I created the task force and appointed 27 members in June last year.
The events that led to the need for the task force began in late May. I will never forget that telephone call from an engineer with the Tulsa district of the Corps of Engineers.
The day he called was a sunny, cloudless day. I could see the Arkansas River from the north window of my office, and everything looked normal.
That was about to change. The engineer informed me that they were preparing to release a record amount of water from Oklahoma into the Arkansas River. He said we were going to see river levels we’d never seen before, and that we should prepare for a mandatory evacuation.

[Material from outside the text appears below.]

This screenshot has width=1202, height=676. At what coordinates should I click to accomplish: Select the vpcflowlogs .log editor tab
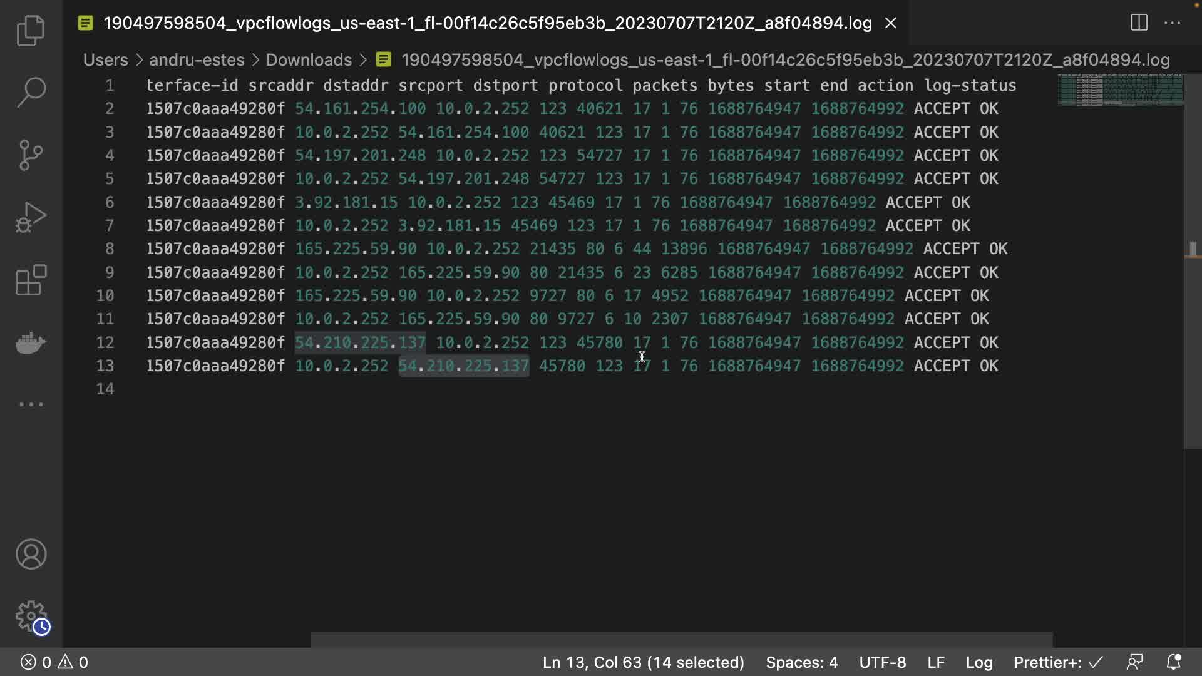click(486, 23)
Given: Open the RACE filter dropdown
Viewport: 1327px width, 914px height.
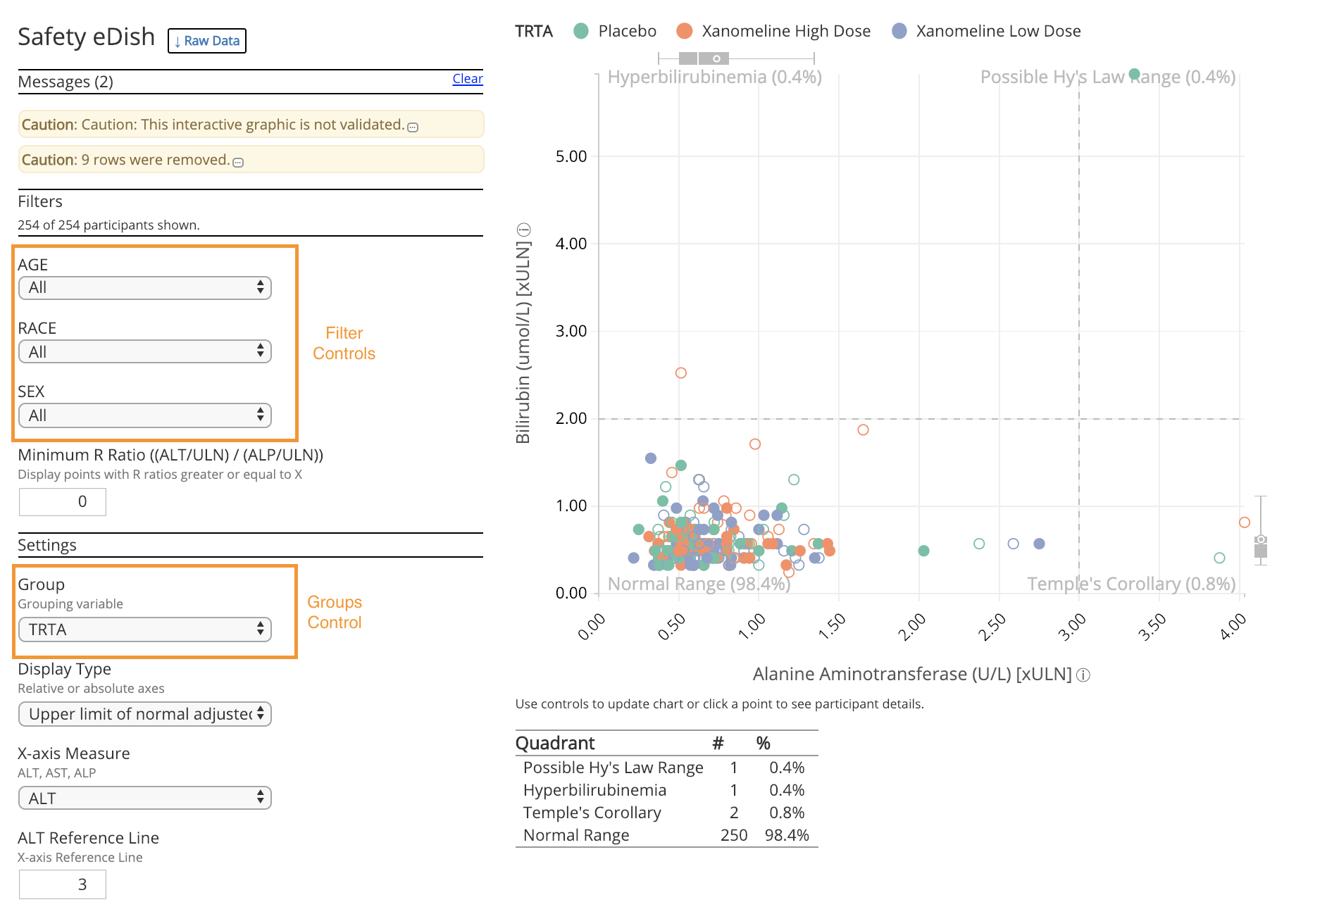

Little did we know just how bad the flooding would get before it was over.
As the Arkansas River overtopped the levees and poured into towns and farmland along its path, I flew by helicopter from Little Rock to Fort Smith. As I observed the power of the rain-swollen river from the air, I understood like I never had before the critical role of our levees in protecting lives and property. The historic flood of 2019 exposed the weaknesses in our physical levee system. It also exposed short-comings in the maintenance and oversight of our levee system.
I asked the task force to address four objectives:
The members of the task force hit the ground running. They visited levees. They interviewed people who live and work along the river. They built an inventory of every mile of levee along the river. They interviewed experts and studied the data. They worked closely with the Corps of Engineers.
The Task Force produced a report with seventeen recommendations that are thorough, thoughtful, and a solid guide for the future. The recommendations also have the right balance in terms of federal, state, and local responsibility.
The Task Force recommended that we create an inventory of all levees for each of our river systems, and that we consolidate levee districts that are dependent upon each other.
Another recommendation focused on the need for improved oversight and reporting. And in terms of funding, the Task Force recognized the need for a state grant program to support our levy districts.
This report is a necessary step in shoring up the banks of the Arkansas and our other rivers. Now we must act on the recommendations as quickly as possible. We can’t put off the work until another flood puts us to the test.